• WORK TO BE COMPLETED
Set down, word for word, the lines of the records below from the line that contains "You are a computer-use" through the line that contains "click(x=137, y=18)", including both of those lines. Leave the pictures out of your copy.

Start of DATA ENTRIES

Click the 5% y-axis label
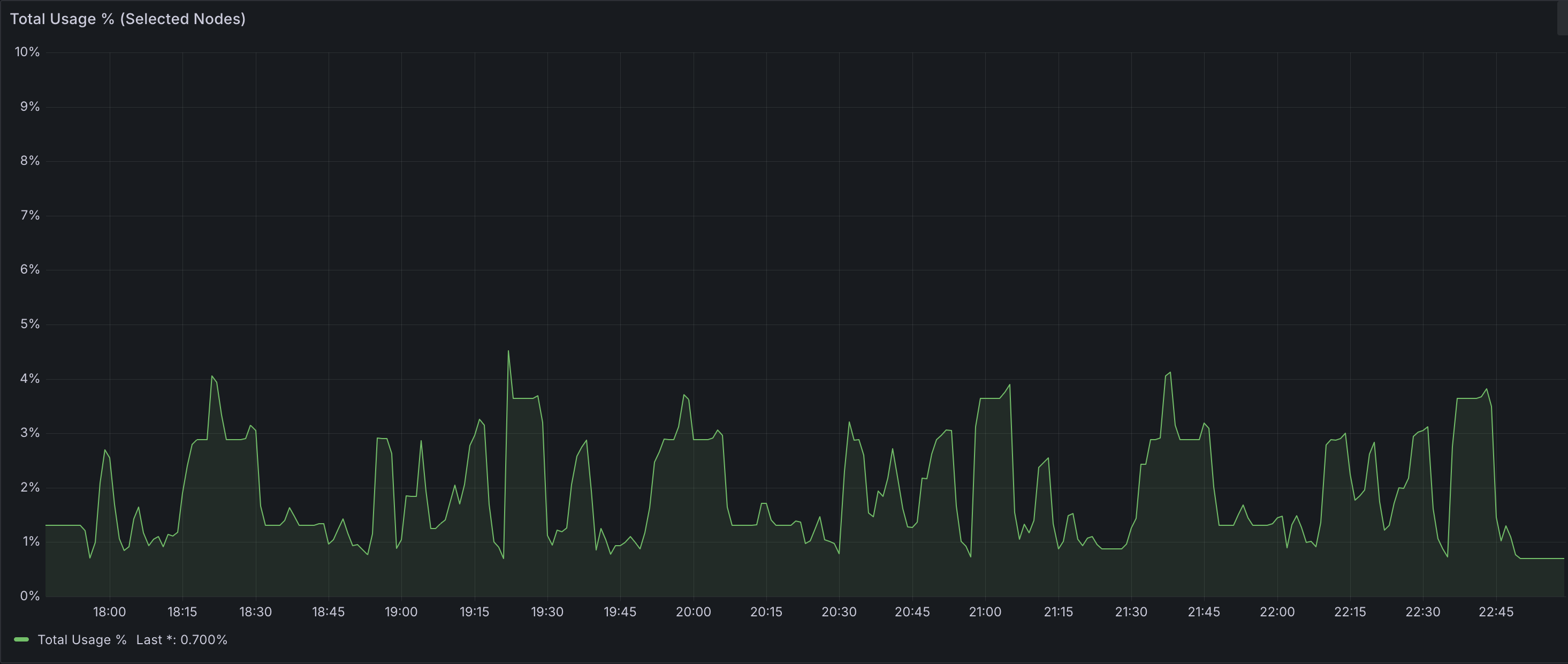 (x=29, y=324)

End of DATA ENTRIES
Start of DATA ENTRIES

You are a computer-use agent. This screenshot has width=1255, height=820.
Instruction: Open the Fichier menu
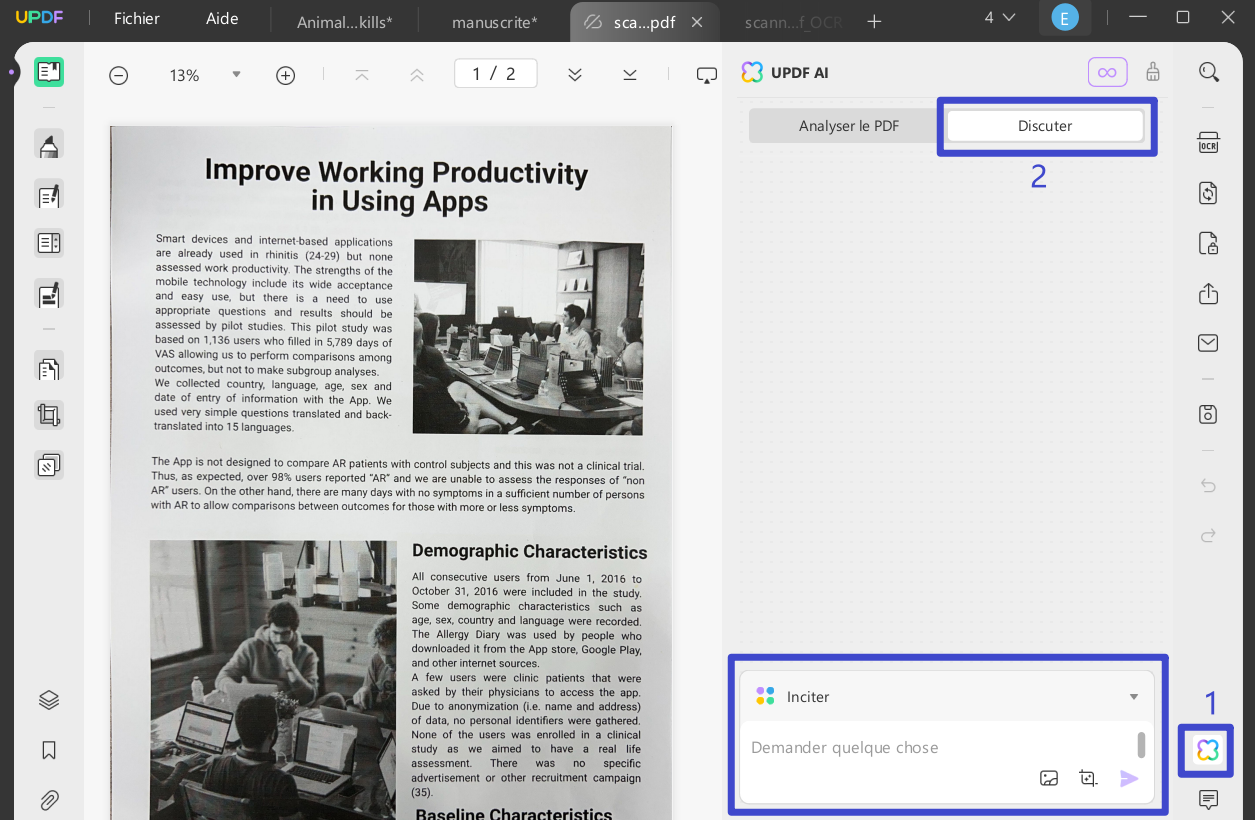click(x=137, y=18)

End of DATA ENTRIES

• OUTPUT OF THE EXERCISE
You are a computer-use agent. This screenshot has width=1255, height=820.
Instruction: Open the Fichier menu
click(x=137, y=18)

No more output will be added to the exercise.